**Collected data**
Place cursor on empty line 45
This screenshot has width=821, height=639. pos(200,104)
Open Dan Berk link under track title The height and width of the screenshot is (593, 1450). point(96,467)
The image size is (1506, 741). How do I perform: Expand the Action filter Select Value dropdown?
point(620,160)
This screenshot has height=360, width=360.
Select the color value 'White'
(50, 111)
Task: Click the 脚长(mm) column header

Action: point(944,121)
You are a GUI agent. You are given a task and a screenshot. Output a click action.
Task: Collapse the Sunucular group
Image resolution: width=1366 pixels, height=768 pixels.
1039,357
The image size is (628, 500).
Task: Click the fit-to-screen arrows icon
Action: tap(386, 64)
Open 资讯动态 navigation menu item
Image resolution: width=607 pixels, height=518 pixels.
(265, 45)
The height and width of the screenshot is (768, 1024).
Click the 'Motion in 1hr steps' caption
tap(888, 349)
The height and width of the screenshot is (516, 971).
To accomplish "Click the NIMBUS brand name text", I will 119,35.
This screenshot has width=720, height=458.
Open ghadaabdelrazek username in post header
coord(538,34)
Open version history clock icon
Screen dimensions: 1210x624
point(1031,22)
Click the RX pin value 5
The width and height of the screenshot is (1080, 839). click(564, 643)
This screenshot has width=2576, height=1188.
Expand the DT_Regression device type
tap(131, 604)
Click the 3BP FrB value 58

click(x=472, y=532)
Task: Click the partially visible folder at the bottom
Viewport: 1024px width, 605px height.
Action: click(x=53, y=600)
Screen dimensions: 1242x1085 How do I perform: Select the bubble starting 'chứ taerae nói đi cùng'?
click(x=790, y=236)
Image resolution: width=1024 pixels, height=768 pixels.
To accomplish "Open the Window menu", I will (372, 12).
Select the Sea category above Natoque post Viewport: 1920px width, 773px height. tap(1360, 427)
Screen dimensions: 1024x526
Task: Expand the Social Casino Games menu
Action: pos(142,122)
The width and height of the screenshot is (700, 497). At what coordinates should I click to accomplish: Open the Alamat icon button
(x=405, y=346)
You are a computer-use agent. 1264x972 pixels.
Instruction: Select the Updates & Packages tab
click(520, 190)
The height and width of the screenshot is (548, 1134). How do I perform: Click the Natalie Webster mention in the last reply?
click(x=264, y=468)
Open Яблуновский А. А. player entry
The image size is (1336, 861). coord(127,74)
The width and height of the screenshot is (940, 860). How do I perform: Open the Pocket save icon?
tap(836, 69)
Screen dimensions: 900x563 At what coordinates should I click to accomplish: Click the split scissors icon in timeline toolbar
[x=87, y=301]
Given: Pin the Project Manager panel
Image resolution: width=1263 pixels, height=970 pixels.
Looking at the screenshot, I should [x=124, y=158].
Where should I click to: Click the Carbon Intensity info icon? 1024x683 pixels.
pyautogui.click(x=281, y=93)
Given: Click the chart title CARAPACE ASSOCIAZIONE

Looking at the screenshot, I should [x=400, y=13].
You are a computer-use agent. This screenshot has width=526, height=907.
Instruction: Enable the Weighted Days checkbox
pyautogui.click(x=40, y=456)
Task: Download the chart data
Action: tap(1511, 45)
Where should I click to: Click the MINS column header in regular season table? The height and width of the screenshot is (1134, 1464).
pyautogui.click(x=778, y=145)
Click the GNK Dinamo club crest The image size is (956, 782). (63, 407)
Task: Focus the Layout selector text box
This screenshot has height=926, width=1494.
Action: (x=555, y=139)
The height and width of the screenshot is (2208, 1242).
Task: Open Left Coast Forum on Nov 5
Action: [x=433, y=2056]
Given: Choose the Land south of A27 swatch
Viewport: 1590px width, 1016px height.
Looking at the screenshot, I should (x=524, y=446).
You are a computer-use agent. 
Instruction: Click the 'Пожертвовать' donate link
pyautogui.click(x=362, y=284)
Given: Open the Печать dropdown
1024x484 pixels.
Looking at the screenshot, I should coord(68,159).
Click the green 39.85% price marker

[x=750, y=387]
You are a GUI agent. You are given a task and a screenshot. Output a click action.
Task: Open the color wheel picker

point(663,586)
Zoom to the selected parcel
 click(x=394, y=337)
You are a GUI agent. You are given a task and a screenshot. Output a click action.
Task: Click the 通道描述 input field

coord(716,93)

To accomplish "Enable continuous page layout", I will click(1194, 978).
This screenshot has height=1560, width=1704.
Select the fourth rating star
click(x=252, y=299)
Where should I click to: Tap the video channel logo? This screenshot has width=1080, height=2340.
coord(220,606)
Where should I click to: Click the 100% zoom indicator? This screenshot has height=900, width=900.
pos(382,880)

**WHAT THIS TASK INVOLVES**
In the entries above, find every line with the word "computer" and list it.

**WRITTEN RESPONSE**
You are a computer-use agent. 1264x972 pixels.
You are a computer-use agent. This screenshot has width=526, height=907.
You are a computer-use agent. 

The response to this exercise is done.